Note here that, after Poland introduced the type-of-entity exemption for foreign investment funds from EU and EEA countries but made the exemption contingent on the fund being "subject to income tax on all of its income, wherever arising," in the country of residence, the European Commission requested Poland on 16 June 2011 to change the regulations that discriminate foreign pension funds and investment funds: "However, the Commission considers that the amendments to the Polish Law do not entirely eliminate tax discrimination against foreign funds. The Polish tax legislation grants the tax exemption to foreign funds on condition that they are subject to tax in their states of residence, whereas the exemption for domestic funds is granted unconditionally.

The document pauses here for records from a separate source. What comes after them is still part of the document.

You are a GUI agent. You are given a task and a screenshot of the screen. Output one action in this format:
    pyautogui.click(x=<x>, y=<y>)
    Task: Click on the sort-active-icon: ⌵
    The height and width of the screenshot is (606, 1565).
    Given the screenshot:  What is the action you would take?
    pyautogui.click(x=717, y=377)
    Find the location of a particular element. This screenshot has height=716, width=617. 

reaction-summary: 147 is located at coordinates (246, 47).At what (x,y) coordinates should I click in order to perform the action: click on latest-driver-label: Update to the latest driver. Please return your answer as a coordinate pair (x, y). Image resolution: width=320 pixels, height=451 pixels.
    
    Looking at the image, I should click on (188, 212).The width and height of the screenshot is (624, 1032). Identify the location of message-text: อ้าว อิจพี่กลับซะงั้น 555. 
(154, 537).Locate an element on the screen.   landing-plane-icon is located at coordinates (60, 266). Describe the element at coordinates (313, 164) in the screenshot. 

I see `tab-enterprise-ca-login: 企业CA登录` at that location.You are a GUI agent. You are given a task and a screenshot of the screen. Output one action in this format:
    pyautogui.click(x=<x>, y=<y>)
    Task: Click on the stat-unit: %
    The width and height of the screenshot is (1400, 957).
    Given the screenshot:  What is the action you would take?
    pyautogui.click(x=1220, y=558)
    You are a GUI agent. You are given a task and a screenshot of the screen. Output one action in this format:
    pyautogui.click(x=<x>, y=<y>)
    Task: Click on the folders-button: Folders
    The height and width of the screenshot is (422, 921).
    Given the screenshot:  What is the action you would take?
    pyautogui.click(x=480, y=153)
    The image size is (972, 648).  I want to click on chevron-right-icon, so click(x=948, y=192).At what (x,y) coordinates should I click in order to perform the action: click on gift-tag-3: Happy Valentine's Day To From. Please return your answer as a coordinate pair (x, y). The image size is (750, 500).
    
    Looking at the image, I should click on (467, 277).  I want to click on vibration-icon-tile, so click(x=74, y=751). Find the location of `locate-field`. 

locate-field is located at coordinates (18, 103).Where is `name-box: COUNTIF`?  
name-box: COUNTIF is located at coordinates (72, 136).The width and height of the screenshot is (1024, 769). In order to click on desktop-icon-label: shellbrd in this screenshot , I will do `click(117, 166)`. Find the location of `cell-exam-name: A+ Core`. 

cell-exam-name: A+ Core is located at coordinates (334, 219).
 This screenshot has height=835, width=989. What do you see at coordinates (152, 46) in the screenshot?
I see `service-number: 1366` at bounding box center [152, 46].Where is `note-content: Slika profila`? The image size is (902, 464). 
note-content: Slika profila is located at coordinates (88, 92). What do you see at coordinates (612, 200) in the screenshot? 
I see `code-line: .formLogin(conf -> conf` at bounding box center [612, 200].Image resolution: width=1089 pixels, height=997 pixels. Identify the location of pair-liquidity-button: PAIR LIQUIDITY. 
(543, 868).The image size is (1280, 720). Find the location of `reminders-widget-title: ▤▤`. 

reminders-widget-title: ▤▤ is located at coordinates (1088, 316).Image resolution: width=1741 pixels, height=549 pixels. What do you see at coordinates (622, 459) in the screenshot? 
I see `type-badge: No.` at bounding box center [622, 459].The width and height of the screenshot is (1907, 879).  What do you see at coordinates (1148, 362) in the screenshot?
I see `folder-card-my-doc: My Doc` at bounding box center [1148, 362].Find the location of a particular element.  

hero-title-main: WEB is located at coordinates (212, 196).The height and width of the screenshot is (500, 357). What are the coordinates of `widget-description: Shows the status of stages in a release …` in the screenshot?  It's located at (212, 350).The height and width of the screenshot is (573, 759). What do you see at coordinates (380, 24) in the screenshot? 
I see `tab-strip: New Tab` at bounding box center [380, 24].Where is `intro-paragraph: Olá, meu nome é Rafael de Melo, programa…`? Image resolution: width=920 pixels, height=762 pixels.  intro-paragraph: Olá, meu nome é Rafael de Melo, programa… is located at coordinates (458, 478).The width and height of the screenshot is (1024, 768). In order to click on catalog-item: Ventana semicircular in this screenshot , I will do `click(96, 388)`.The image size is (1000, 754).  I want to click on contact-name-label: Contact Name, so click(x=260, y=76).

Such a condition is not in line with EU law as some pension and investment funds from other EU/EEA States will not be granted the benefit of the exemption in Poland, which would otherwise be granted to all similar Polish funds without any additional requirements."
Yet, Poland has still not amended the impugned provision of Article 6(1)(10a)(a) CIT Act. In such circumstances, the requirements for the application of the tax exemption should be construed without reference to the discriminatory condition this provision lays down.
The implications of the judgment in the Polish Case are positive for the reclaim of Polish WHT by the types of funds concerned. The judgement is final yet; the Polish tax authority has appealed. We will inform you of the approach the higher court may take in this case.